[EXCERPTED PASSAGE Boundary: Start]

The Employee Provident Fund which is popularly known as EPF is a long-term investment fund gathered overtime of an individual’s life as a salaried employee. This fund is a retirement initiative for the employee. The EPF provisions have been etched out in The Employees’ Provident Funds and Miscellaneous Provisions Act, 1952. It is in the law itself where it clearly stated that during the tenure of an individuals’ employment, 12% of the employee’s basic pay + DA would be contributed towards the PF account. Also, the employer has been directed to contribute another 12% of the basic salary of the employee + DA. The contribution made by the employer is distributed between the EPF and EPS funds of the employee and it is about 3.67% that is contributed to the EPF solely.
Moreover, the EPF account has many benefits including the interest that is incurred which ultimately becomes a profit from keeping the fund intact. This income that one gets from the EPF is exempted from tax. An employee is given the option of withdrawing a part of the fund for reasons like marriage, home loan payment, education, medical emergency, and for buying land under certain conditions at times of need. The EPF, after maturity, is liable to get rewards also.
Best Investment Options For EPF
1.Fixed Deposits: Fixed Deposit accounts can be opened at any bank and the entire EPF amount can easily be deposited there. The interest rate is higher than any form of depository accounts and it is very secure. Moreover, Fixed Deposits are very stable and are not affected by market trends or forces.

[EXCERPTED PASSAGE Boundary: End]
[DATASET ENTRIES Boundary: Start]

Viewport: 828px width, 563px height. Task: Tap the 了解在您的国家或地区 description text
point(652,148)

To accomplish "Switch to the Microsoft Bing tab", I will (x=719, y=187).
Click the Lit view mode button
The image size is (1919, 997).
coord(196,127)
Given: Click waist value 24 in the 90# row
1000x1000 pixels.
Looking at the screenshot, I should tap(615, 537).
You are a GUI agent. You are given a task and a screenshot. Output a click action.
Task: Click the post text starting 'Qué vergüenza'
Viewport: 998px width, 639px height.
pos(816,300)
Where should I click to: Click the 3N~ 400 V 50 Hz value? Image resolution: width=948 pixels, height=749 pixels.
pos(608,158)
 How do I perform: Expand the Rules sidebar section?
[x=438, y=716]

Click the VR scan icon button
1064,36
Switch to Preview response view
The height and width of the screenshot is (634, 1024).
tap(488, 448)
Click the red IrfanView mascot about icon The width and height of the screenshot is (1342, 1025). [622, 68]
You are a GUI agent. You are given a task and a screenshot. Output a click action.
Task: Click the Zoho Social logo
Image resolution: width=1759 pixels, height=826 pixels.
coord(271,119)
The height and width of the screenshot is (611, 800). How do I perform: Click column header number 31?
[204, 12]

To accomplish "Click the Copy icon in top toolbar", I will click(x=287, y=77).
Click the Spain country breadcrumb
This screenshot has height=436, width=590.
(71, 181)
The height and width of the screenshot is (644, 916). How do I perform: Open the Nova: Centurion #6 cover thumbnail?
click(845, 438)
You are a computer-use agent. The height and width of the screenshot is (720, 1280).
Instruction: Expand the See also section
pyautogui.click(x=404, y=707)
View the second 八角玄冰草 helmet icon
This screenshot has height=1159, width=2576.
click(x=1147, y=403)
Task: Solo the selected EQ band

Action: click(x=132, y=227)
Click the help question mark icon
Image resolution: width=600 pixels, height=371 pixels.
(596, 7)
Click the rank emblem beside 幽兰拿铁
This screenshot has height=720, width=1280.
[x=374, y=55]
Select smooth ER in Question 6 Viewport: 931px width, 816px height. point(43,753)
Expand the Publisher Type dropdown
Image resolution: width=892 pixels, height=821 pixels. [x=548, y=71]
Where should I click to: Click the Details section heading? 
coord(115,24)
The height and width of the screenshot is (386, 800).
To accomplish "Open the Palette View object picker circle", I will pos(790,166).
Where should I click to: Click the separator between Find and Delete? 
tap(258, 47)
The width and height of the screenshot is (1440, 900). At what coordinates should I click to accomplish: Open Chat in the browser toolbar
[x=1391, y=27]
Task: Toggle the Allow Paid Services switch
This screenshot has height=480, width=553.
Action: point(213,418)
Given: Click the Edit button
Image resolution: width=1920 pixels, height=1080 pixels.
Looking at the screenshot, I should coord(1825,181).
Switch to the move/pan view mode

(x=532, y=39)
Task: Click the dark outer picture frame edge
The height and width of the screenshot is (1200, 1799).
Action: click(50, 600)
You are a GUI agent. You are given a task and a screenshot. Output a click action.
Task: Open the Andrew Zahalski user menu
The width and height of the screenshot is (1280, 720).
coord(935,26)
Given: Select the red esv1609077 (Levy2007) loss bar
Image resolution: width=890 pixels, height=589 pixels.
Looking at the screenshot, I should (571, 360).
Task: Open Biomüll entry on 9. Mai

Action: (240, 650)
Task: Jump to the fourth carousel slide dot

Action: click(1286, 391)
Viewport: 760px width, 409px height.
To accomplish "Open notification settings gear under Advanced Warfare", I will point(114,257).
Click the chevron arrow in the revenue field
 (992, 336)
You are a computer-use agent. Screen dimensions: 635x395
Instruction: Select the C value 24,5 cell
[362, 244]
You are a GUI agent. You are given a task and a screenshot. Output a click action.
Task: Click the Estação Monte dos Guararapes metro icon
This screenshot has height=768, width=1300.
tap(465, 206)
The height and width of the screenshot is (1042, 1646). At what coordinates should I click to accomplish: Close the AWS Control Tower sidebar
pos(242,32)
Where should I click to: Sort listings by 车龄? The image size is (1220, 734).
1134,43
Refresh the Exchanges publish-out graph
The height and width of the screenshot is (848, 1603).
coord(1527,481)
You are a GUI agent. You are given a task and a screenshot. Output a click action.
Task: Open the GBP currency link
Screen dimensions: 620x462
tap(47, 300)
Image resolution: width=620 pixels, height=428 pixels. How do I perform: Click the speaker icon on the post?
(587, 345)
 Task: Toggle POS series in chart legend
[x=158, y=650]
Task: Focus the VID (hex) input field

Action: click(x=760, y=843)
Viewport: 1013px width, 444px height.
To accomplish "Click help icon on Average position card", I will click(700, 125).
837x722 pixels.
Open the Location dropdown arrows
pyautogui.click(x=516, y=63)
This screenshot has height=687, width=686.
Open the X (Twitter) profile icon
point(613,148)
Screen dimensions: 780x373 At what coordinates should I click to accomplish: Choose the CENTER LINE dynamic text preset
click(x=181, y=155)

[DATASET ENTRIES Boundary: End]

_HOW TO COMPLETE THIS TASK_:
Please copy the EPF passage above word for word, starting with "Moreover, the EPF" and going on through "get rewards also.".

_RESPONSE TO THIS EXERCISE_:
Moreover, the EPF account has many benefits including the interest that is incurred which ultimately becomes a profit from keeping the fund intact. This income that one gets from the EPF is exempted from tax. An employee is given the option of withdrawing a part of the fund for reasons like marriage, home loan payment, education, medical emergency, and for buying land under certain conditions at times of need. The EPF, after maturity, is liable to get rewards also.